Records for the task section start

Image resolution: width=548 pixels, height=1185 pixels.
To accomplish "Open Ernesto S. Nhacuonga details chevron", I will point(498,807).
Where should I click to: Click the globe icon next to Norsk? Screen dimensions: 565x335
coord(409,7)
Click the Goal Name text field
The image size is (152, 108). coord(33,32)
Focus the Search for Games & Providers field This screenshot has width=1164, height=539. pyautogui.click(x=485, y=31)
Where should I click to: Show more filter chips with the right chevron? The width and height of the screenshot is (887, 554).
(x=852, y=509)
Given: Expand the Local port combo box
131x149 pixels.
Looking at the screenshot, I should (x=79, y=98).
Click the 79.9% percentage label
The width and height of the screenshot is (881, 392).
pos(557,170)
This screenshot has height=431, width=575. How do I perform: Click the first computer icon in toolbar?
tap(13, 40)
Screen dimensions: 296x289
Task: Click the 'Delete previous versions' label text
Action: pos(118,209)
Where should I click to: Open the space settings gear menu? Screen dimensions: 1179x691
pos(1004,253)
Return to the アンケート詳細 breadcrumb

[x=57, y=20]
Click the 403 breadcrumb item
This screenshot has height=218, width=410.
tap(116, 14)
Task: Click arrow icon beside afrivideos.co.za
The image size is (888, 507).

Records for the task section end

Exercise requirements: Each line in the data is to be written out precisely.

Solution to this task:
Image resolution: width=548 pixels, height=1185 pixels.
To accomplish "Open Ernesto S. Nhacuonga details chevron", I will point(498,807).
Where should I click to: Click the globe icon next to Norsk? Screen dimensions: 565x335
coord(409,7)
Click the Goal Name text field
The image size is (152, 108). coord(33,32)
Focus the Search for Games & Providers field This screenshot has width=1164, height=539. pyautogui.click(x=485, y=31)
Where should I click to: Show more filter chips with the right chevron? The width and height of the screenshot is (887, 554).
(x=852, y=509)
Given: Expand the Local port combo box
131x149 pixels.
Looking at the screenshot, I should (x=79, y=98).
Click the 79.9% percentage label
The width and height of the screenshot is (881, 392).
pos(557,170)
This screenshot has height=431, width=575. How do I perform: Click the first computer icon in toolbar?
tap(13, 40)
Screen dimensions: 296x289
Task: Click the 'Delete previous versions' label text
Action: pos(118,209)
Where should I click to: Open the space settings gear menu? Screen dimensions: 1179x691
pos(1004,253)
Return to the アンケート詳細 breadcrumb

[x=57, y=20]
Click the 403 breadcrumb item
This screenshot has height=218, width=410.
tap(116, 14)
Task: Click arrow icon beside afrivideos.co.za
The image size is (888, 507).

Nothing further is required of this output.